REPUBLIKA. CO. ID, SEMARANG — Polisi menangkap besar pelaku penyebar video dan pengumandang adzan berisi ajakan jihad pada Kabupaten Tegal yang diunggah pada media sosial Youtube. Pengungkapan tindak pidana informasi dan transaksi elektronik (ITE) tersebut berawal dari masukan masyarakat yang resah atas beredarnya video azan berisi ajakan jihad itu.

Kabid Humas Polda Jawa Tengah Kombes Iskandar F. Sutisna mengatakan, sebuah video berdurasi satu menit 12 detik dengan tajuk “SERUAN JIHAD Dr Tegal Dalam Pimpin Oleh Pimpinan Oleh HABIEB FADHILASSEGGAF ASSEGAF Demi Mnjaga& Mngwal IB. HRS& HABIEB HANIF” diunggah di Youtube. “Sekitar 2 Desember terdapat video yang diperbincangkan dengan diunggah di akun Youtube dengan nama Agung Mujahid, ” katanya di Semarang, Senin (7/12).

Petugas yang menerima laporan tersebut kemudian menangkap pemilik akun Agung Mujahid yang diketahui bernama Johanes Istimewa Kurniawan (43 tahun) warga Kecamatan Gubeng, Kota Surabaya, Jawa Timur. Dari pengembangan, polisi mengetahui wujud yang mengumandangkan azan berisi lambaian jihad bernama Slamet warga Kabupaten Tegal.

Slamet ternyata sudah mendekam di tahanan Polres Tegal akan dugaan tindak pidana penipuan.

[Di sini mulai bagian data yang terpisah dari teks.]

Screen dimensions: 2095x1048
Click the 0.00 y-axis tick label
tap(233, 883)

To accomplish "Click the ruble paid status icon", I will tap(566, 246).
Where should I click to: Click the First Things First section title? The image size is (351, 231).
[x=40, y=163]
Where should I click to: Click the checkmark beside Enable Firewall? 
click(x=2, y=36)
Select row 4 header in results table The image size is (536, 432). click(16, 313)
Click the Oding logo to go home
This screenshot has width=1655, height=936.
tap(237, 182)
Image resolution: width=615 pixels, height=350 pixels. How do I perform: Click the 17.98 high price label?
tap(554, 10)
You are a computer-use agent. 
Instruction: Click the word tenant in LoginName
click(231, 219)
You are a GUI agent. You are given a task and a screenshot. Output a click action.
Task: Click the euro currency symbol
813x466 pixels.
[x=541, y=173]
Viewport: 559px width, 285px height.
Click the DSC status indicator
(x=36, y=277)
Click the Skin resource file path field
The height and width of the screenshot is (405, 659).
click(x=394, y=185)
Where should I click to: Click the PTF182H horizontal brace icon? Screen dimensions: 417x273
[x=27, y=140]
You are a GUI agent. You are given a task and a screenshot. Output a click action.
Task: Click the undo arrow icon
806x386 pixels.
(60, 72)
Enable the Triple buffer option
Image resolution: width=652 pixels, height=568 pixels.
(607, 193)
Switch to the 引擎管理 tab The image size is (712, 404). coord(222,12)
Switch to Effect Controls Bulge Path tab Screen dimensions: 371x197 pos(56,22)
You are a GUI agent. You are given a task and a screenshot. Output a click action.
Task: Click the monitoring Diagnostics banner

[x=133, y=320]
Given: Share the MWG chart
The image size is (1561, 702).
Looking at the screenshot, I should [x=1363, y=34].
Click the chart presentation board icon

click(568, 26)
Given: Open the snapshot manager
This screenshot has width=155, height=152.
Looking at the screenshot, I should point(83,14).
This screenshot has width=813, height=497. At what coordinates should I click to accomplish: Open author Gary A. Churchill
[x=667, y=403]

Dibanding penelusuran polisi, diketahui azan dengan dikumandangkan tersebut merupakan acara pengajian yang bertempat di Kecamatan Dukuhturi, Kabupaten Tegal pada 29 November 2020.

Untuk perbuatannya, kedua pelaku dijerat dengan Undang-undang Nomor 19 Tahun 2016 tentang ITE.